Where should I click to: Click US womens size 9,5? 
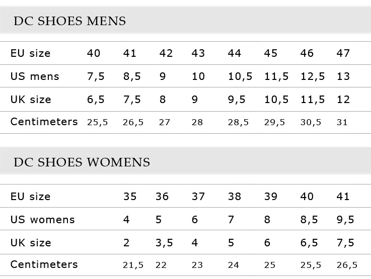pyautogui.click(x=345, y=220)
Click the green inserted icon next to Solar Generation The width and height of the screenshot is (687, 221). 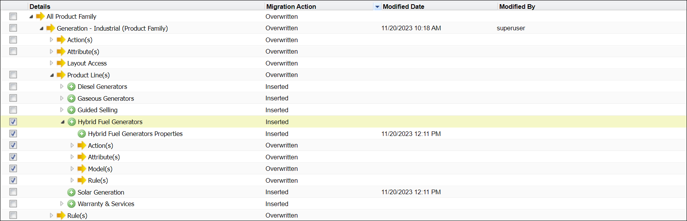pyautogui.click(x=71, y=192)
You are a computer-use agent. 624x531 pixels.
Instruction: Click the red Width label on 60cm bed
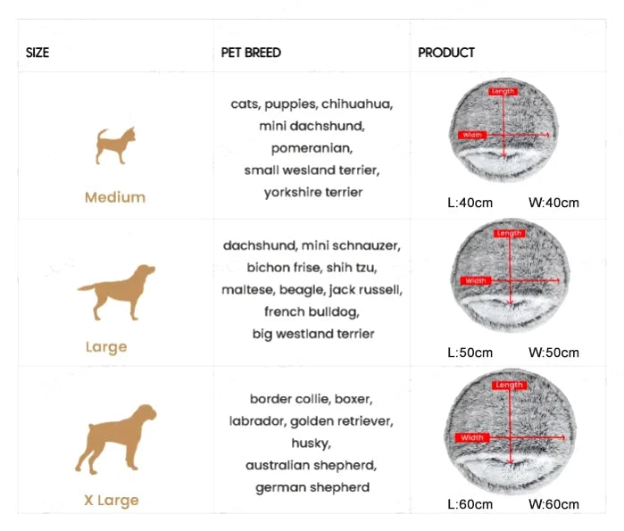click(x=471, y=437)
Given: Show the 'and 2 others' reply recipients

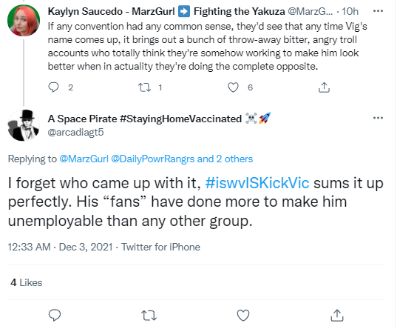Looking at the screenshot, I should [x=225, y=159].
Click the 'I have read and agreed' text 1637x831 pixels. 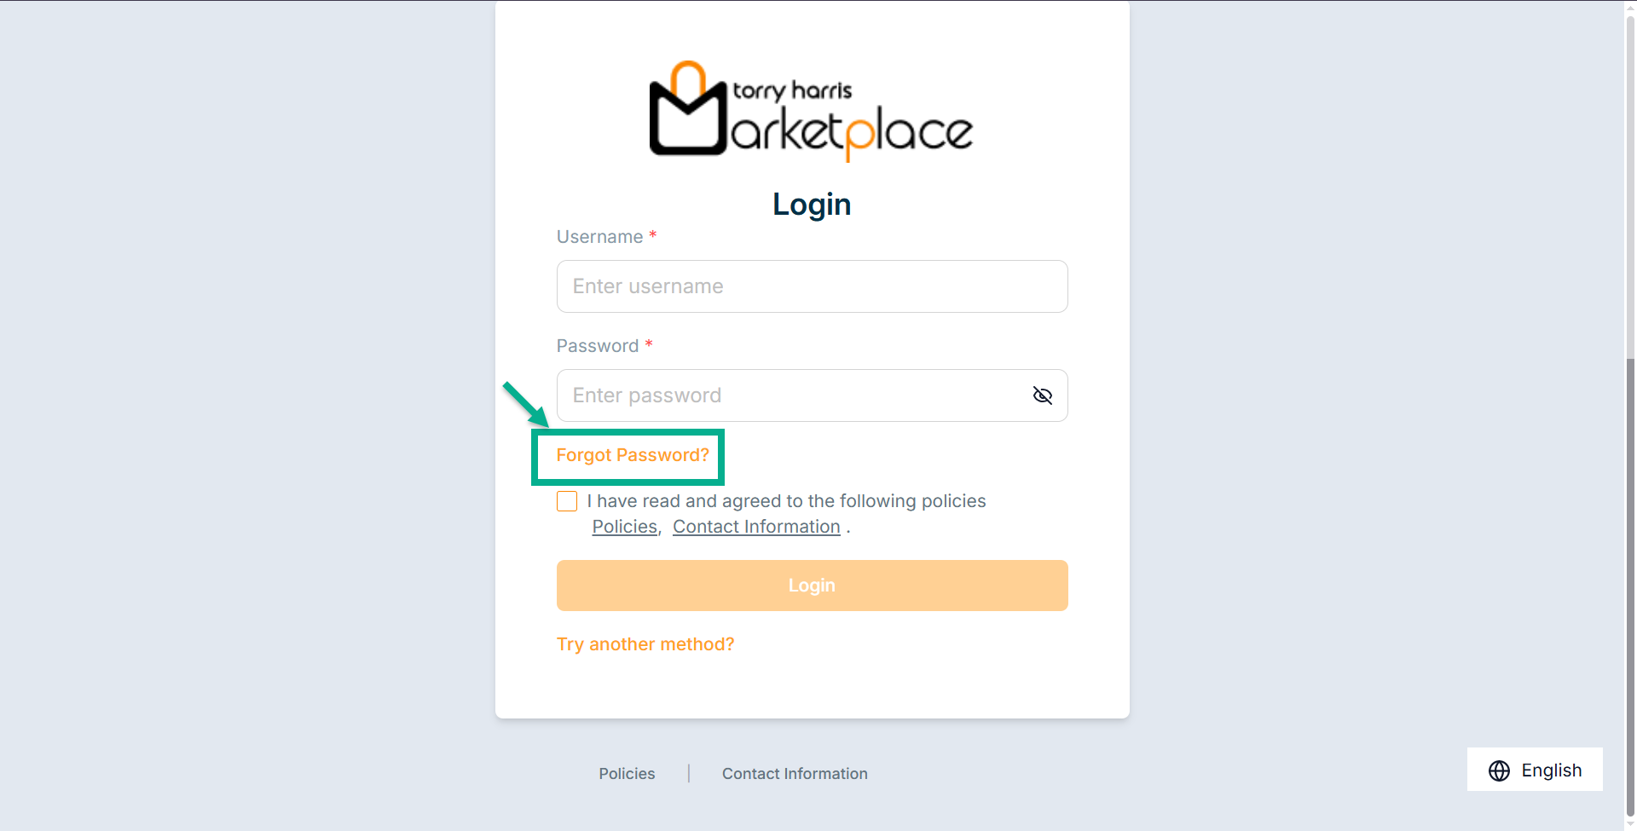[x=786, y=501]
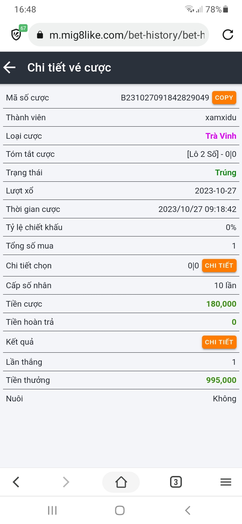Open CHI TIẾT for Kết quả

point(219,342)
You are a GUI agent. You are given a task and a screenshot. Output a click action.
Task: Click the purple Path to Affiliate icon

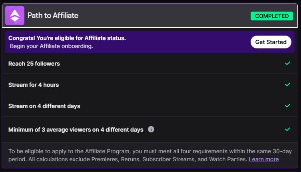click(x=15, y=16)
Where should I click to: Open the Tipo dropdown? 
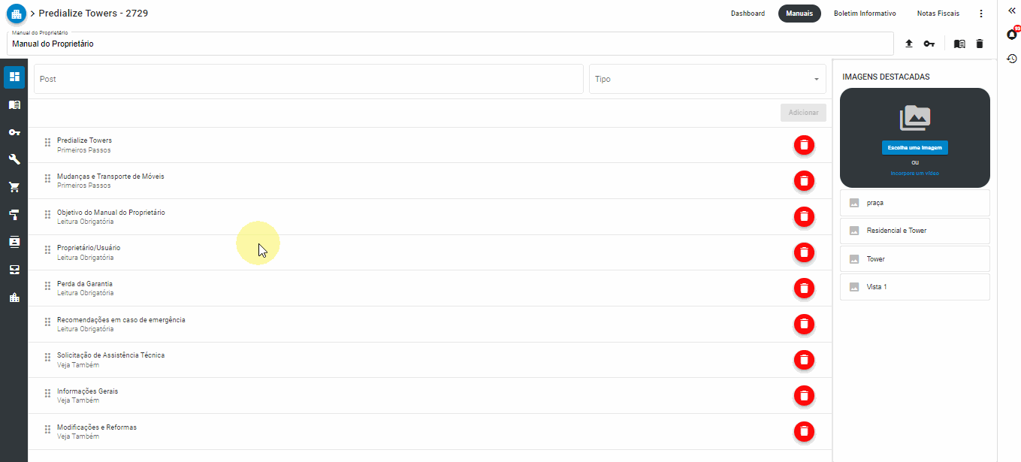click(x=707, y=79)
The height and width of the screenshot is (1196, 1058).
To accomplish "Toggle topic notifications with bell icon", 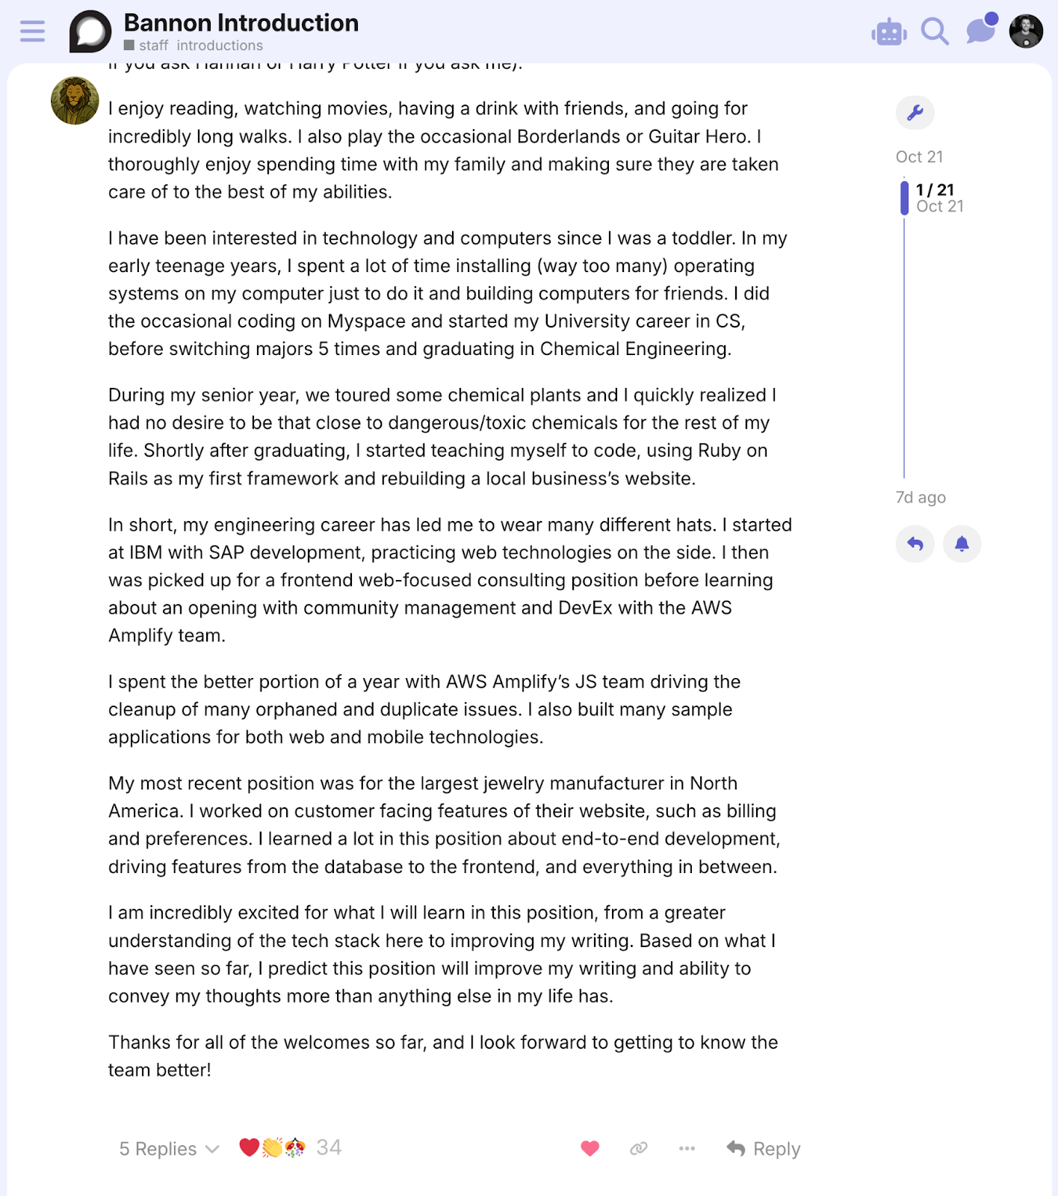I will coord(962,544).
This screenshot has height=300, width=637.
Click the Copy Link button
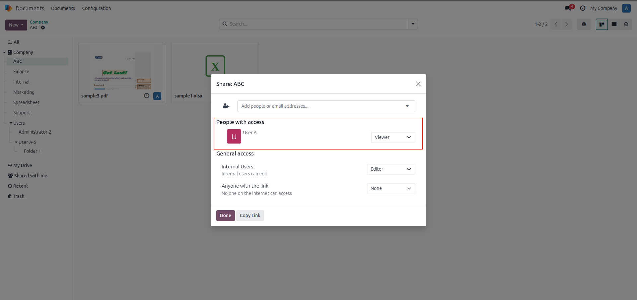250,215
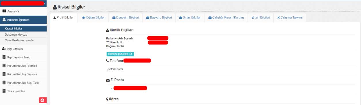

Work item
Set down exactly, and only, the lines from the one holding "This screenshot has height=300, width=637." to the end of the records above, leaving every picture out.

Task output
This screenshot has height=300, width=637.
Click the Copy Link button
250,215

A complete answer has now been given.